Directive — Turn the rows below into a numbered list, leaving out any blank lines.

** start of Working data **

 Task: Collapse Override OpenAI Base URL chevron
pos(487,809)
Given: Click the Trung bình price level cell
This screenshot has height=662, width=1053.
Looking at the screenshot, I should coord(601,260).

** end of Working data **

Exercise answer —
1.  Task: Collapse Override OpenAI Base URL chevron
2. pos(487,809)
3. Given: Click the Trung bình price level cell
4. This screenshot has height=662, width=1053.
5. Looking at the screenshot, I should coord(601,260).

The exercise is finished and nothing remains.